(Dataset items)
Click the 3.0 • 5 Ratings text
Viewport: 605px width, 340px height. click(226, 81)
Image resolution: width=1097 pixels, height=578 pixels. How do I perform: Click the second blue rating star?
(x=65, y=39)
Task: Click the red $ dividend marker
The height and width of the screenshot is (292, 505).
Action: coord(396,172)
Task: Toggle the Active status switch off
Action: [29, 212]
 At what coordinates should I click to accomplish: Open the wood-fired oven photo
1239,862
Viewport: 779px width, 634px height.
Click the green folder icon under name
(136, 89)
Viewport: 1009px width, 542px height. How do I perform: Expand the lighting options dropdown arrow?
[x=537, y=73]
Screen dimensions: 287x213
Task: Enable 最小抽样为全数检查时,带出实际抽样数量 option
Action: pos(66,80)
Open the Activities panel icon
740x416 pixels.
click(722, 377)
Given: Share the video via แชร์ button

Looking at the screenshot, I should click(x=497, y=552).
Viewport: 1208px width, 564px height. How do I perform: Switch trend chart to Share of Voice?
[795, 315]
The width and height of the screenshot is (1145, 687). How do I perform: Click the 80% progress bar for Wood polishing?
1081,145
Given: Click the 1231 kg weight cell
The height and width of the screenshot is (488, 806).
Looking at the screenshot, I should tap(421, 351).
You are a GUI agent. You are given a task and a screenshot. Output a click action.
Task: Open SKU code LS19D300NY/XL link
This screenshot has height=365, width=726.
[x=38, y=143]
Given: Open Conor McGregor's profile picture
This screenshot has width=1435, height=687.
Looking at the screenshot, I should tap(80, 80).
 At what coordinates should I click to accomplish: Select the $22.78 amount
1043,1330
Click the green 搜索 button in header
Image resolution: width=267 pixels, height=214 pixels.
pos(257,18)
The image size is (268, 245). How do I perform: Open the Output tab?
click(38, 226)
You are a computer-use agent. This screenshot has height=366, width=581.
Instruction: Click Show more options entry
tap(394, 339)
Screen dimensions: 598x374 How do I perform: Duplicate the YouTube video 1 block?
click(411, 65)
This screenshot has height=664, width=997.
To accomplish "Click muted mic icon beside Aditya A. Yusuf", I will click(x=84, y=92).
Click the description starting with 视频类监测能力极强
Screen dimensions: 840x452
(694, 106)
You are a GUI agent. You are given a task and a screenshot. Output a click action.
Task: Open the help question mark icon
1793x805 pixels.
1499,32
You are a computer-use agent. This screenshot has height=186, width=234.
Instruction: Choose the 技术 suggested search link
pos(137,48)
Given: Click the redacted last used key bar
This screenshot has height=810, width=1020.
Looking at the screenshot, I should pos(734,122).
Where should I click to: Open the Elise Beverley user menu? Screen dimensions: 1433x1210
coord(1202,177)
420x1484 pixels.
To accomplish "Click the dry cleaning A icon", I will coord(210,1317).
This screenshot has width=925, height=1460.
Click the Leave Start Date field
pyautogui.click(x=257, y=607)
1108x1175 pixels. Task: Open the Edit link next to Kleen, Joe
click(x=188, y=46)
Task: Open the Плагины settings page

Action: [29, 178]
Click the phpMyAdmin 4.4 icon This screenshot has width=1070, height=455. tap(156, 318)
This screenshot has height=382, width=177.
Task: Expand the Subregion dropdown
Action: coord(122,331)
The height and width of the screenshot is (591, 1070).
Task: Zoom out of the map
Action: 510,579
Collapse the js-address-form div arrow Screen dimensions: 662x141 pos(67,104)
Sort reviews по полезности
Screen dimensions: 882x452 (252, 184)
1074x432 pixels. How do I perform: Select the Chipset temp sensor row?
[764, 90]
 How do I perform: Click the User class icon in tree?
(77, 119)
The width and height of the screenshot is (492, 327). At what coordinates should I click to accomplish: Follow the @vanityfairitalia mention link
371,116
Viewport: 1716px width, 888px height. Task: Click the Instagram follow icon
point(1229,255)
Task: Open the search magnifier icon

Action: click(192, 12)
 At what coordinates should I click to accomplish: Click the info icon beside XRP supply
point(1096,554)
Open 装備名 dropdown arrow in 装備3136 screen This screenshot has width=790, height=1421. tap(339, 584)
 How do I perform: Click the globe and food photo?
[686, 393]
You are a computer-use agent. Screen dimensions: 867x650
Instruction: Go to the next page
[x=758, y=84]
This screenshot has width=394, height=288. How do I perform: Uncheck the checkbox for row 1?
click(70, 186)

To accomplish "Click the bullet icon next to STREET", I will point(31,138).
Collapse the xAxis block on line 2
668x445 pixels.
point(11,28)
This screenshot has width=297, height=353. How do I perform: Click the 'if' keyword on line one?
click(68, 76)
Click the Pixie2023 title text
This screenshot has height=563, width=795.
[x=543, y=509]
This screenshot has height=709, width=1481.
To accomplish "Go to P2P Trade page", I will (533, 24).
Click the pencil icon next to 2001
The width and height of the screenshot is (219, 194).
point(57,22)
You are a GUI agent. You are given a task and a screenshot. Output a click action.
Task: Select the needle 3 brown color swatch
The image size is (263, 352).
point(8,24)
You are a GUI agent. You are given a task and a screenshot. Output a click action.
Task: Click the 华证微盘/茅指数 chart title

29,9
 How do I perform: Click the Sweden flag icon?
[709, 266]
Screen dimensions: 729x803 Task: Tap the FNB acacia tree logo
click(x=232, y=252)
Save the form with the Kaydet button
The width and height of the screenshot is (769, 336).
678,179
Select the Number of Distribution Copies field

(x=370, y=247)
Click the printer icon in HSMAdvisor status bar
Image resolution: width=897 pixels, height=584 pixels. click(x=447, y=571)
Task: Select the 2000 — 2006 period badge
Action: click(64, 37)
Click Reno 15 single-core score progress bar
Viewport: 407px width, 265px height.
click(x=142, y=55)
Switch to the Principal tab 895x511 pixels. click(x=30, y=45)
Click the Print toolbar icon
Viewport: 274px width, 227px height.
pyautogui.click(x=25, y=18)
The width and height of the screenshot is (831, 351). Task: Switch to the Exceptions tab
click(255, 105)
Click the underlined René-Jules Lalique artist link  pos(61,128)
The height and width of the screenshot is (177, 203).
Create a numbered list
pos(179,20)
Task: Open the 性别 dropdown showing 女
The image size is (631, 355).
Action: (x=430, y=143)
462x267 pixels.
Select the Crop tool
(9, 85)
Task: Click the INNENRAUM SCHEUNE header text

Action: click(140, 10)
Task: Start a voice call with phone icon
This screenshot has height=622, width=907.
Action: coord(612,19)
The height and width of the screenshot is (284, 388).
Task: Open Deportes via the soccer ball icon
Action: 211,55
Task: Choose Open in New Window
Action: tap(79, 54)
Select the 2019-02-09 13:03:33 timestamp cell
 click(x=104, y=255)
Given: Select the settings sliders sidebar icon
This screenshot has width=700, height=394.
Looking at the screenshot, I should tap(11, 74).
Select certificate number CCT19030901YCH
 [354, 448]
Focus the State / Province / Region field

**Work order:** Of the entries above, repeat exactly the lines between the line with "Viewport: 274px width, 227px height." and the line with "Click the underlined", inclusive, and no others.

**Answer space:**
Viewport: 274px width, 227px height.
pyautogui.click(x=25, y=18)
The width and height of the screenshot is (831, 351). Task: Switch to the Exceptions tab
click(255, 105)
Click the underlined René-Jules Lalique artist link  pos(61,128)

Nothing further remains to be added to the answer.